With the establishment of the modern Kuwait state under the Al Sabah family in the 18th and 19th centuries, Islam remained central to political legitimacy and social identity. Following independence in 1961 and the adoption of the 1962 constitution, Islam was formally institutionalized as the state religion, reinforcing its role in the country's legal and political structure.

== Islam and the State ==
Islam plays a major role in Kuwait's governance and legal systems. Article 2 of the Constitution of Kuwait states, "The religion of the State is Islam and Islamic Law shall be a main source of legislation."

Kuwait's legal system combines elements of civil law and Islamic Law. Sharia primarily governs personal status issues, such as marriage, divorce, and inheritance for Muslim citizens, while other areas of law are influenced by civil legal traditions.

The constitution also provides freedom of belief and religious practice. However, such freedoms are subject to limitations related to public order and morality. Minority religious groups, including Christians and Atheists, report keeping their beliefs private to avoid attention and potential consequences.

== Political Role of Islam ==
Islam influences politics in Kuwait through formal institutions and informal social dynamics. Kuwait does not officially recognize political parties, but several political groupings are based on Islamic ideologies and participate in parliamentary life. Sunni Islamist movements, like the Islamic Constitutional Movement, as well as Shia political organizations, like the National Islamic Alliance, have historically played roles in the National Assembly of Kuwait.

Despite Sunni Muslims constituting most of Kuwait's population and Shia Muslims representing a minority, Shia's have maintained a presence in parliamentary politics. Sectarian identity has, at times, influenced political alignments, particularly through participation of Sunni Islamist groupings and Shia political organizations in elections and legislative activity. However, Kuwait has been described as maintaining a relatively inclusive political environment for both communities compared to some other states in the region. The National Assembly consists of 50 elected members, with Shia candidates historically securing a minority of seats, typically ranging from 6 to 10 representatives.

The government also exercises oversight over religious institutions, including the appointment of Sunni imams and regulation of sermons.

== Islam's Influence On Society and Culture ==
Islam is a central component of daily life and cultural practices in Kuwait. Religious observances, such as Ramadan, daily prayers, and mosque attendance, are widely practiced, and Islamic values influence social norms and behavior.

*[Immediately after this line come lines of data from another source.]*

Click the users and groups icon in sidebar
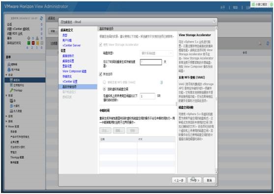274x194 pixels. 9,70
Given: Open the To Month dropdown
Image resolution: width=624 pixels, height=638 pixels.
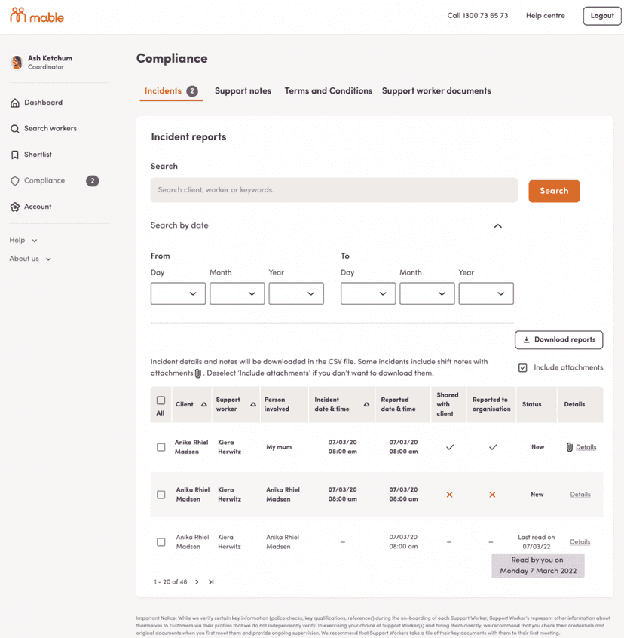Looking at the screenshot, I should coord(427,293).
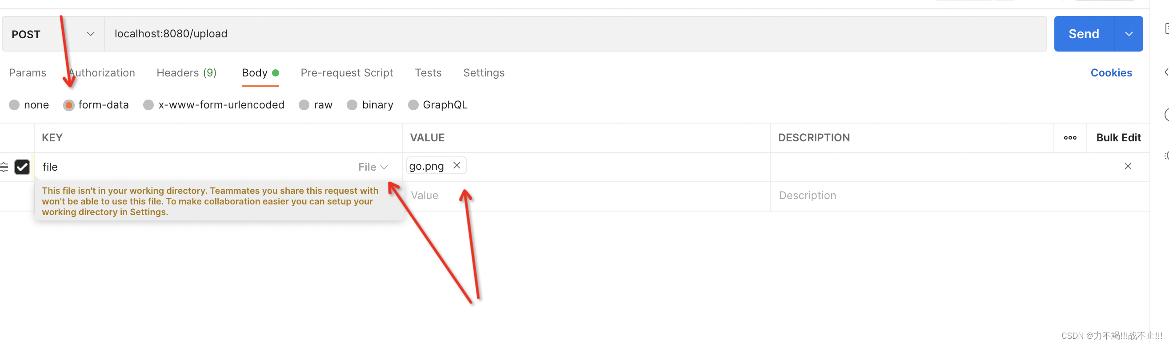Change the File type dropdown
This screenshot has width=1169, height=344.
(x=373, y=167)
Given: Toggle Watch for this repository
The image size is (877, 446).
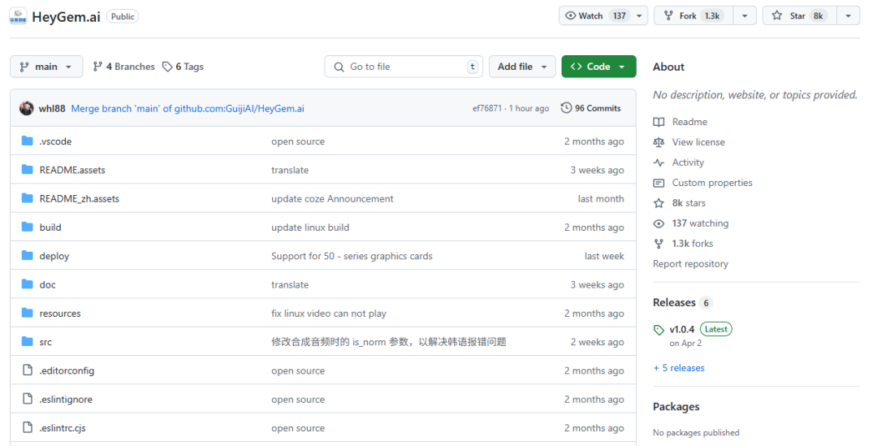Looking at the screenshot, I should [x=595, y=15].

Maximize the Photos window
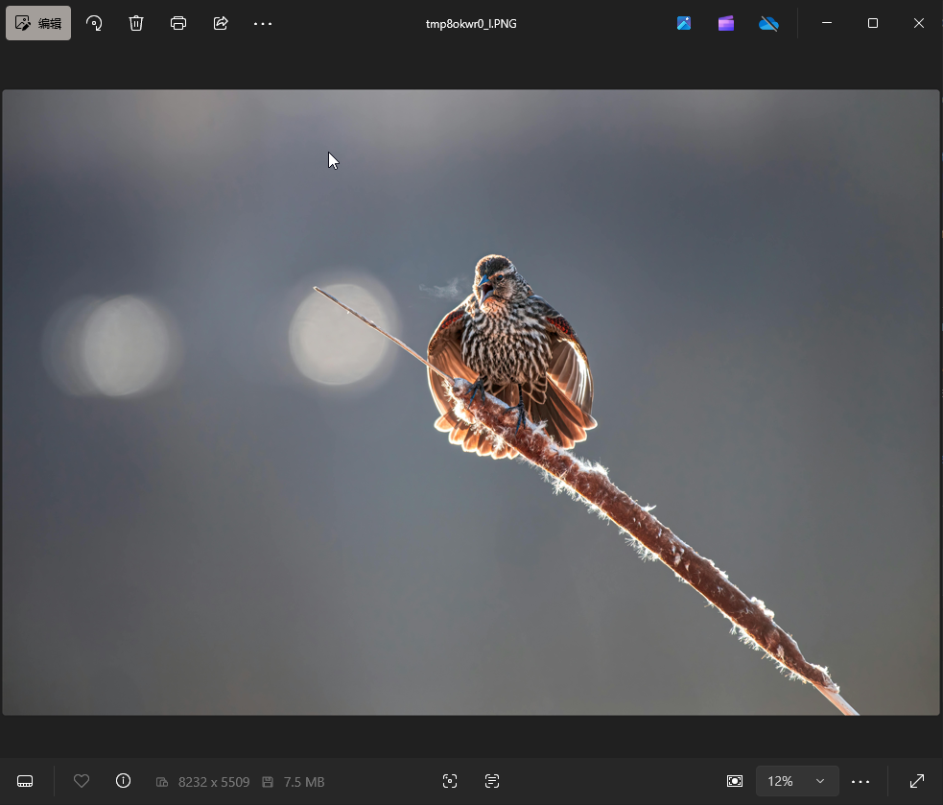pos(873,23)
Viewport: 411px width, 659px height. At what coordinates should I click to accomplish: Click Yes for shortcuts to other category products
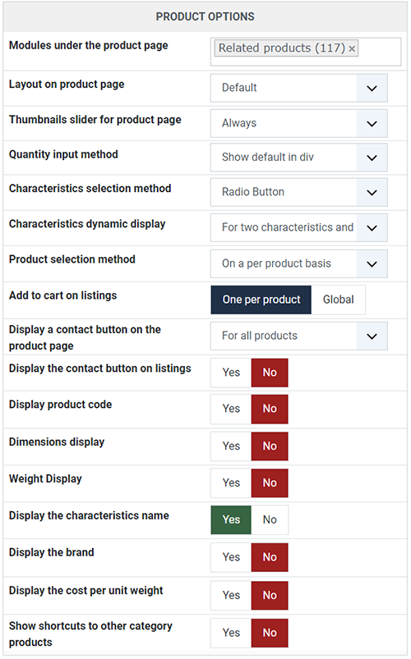pos(231,633)
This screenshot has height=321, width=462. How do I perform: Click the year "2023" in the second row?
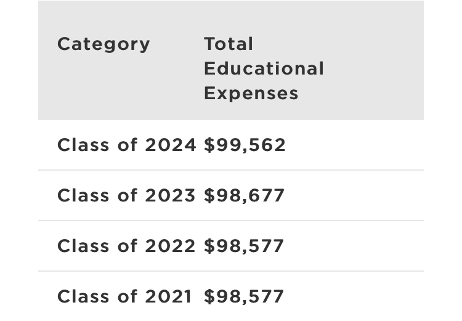(170, 195)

The Kuwaiti government supports religious life through institutions like the Ministry of Awqaf and Islamic Affairs (MAIA), which oversees mosques and religious education. As of 2024, there was over 1,800 mosques in Kuwait that are all overseen by MAIA. Non-Muslim communities are permitted to practice their religions, provided they do not conflict with public order or established customs.

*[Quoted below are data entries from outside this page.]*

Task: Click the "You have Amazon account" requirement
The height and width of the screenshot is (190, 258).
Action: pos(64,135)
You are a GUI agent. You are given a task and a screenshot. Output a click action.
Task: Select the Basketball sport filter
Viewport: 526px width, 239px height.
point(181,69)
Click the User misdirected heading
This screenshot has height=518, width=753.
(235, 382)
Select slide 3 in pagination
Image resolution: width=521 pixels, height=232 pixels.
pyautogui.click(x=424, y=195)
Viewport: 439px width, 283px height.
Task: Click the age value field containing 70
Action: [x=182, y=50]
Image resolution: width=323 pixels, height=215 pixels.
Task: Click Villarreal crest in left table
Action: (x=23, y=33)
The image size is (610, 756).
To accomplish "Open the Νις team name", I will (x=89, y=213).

== Islam and Foreign Relations ==
As a founding member of the Gulf Cooperation Council (GCC) and as a part of the broader Arab and Islamic world, Kuwait maintains relationships with both Sunni-majority and Shia-majority states, including Saudi Arabia and Iran.

Analysts note that Kuwait has historically maintained relatively inclusive relations with its Shia population compared to some neighboring states, which has shaped both domestic governance and external positioning. This approach reflects the country's internal demographic composition, including both Sunni and Shia Muslim populations with about 70% being Sunni and the remaining 30% being Shia.

Religion also contributes to Kuwait's participation in international organizations, like the Organisation of Islamic Cooperation, where shared Islamic identity forms part of diplomatic engagement and cooperation among member states.